— Material for this exercise —

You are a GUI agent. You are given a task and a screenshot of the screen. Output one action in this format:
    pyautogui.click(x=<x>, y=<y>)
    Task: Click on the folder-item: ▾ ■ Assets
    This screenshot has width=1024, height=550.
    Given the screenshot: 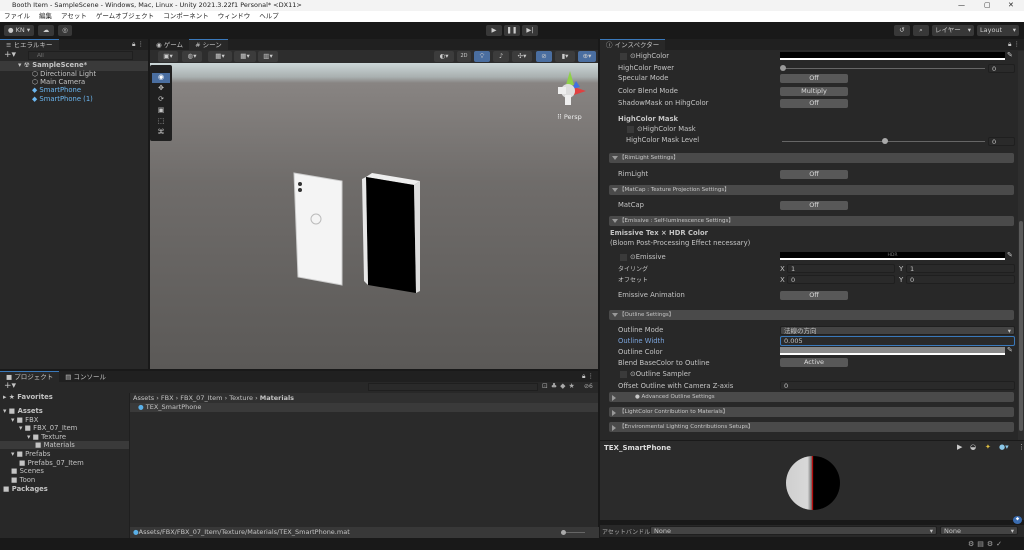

— Task item —
Rewrite the data, substituting "screen capture" for "screenshot" and keeping everything else the same. Omit the pictures.

— Answer area —
You are a GUI agent. You are given a task and a screen capture of the screen. Output one action in this format:
    pyautogui.click(x=<x>, y=<y>)
    Task: Click on the folder-item: ▾ ■ Assets
    This screen capture has width=1024, height=550.
    Given the screen capture: 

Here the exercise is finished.